Description of the task: Transcribe the text of each entry below verbatim, line for line. Leave the images out.
===============
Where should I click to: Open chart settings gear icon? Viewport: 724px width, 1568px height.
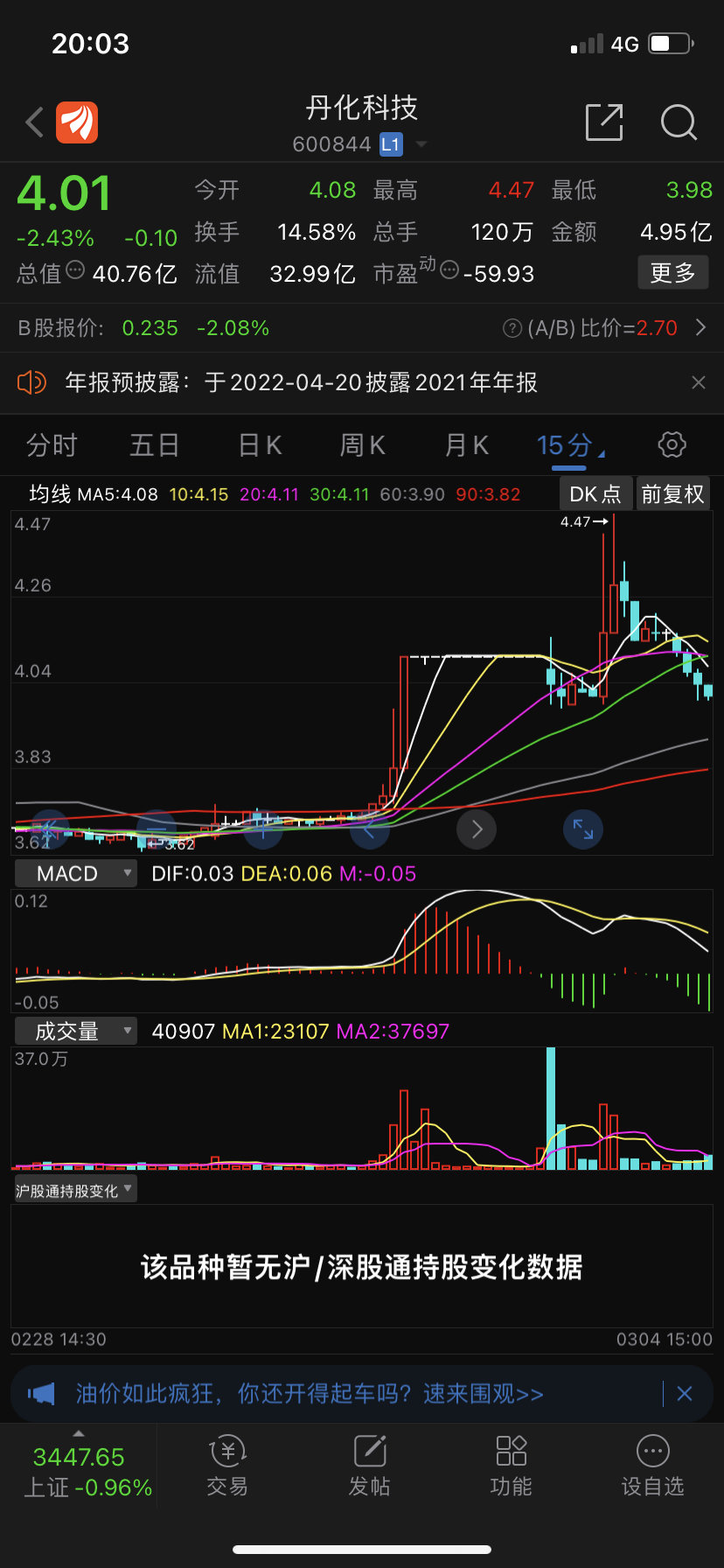click(672, 444)
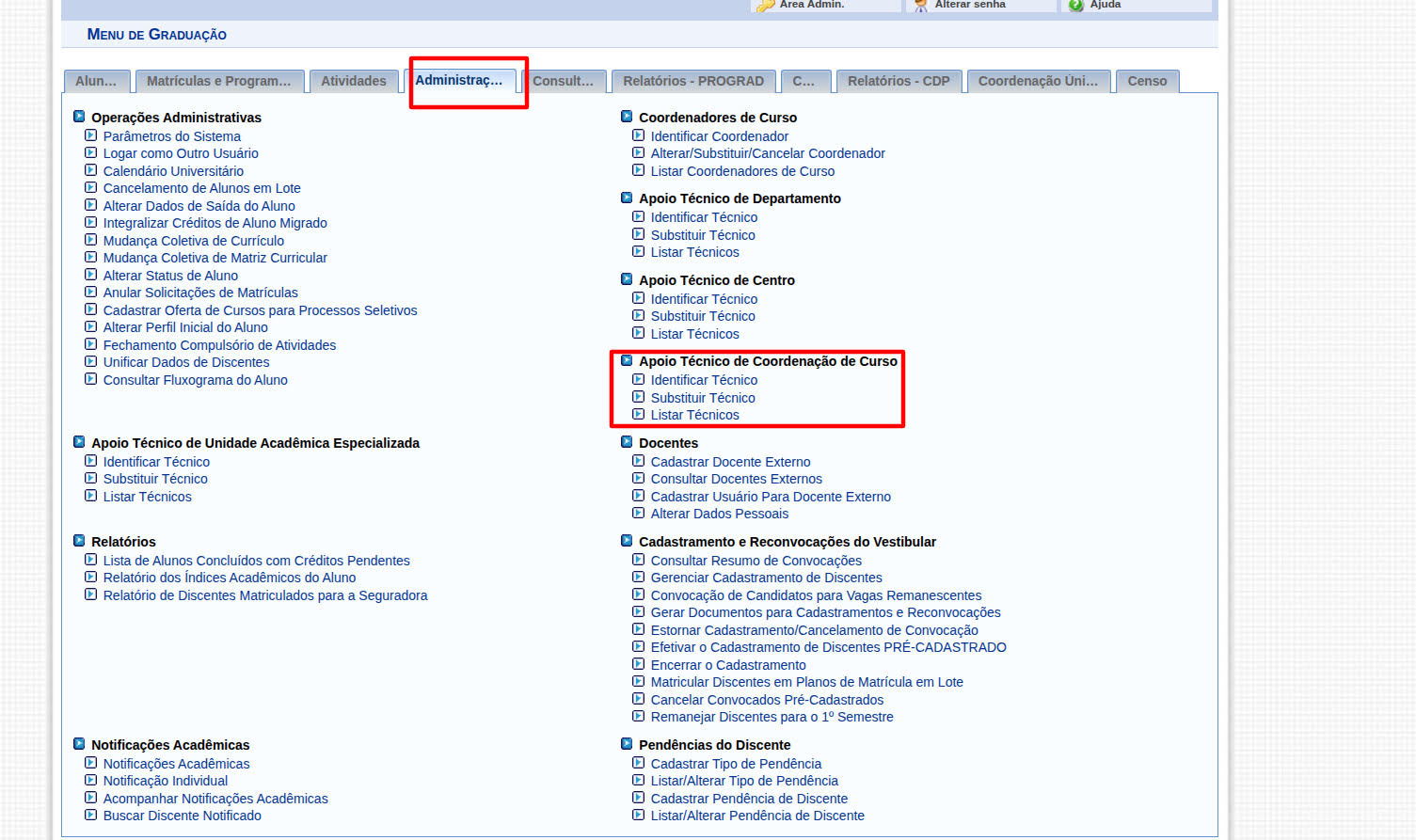Click Buscar Discente Notificado link
The width and height of the screenshot is (1416, 840).
tap(183, 816)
===============
Worked solution:
Where should I click to: Open chart settings gear icon? Viewport: 724px width, 1568px height.
click(672, 444)
Click Buscar Discente Notificado link
The width and height of the screenshot is (1416, 840).
tap(183, 816)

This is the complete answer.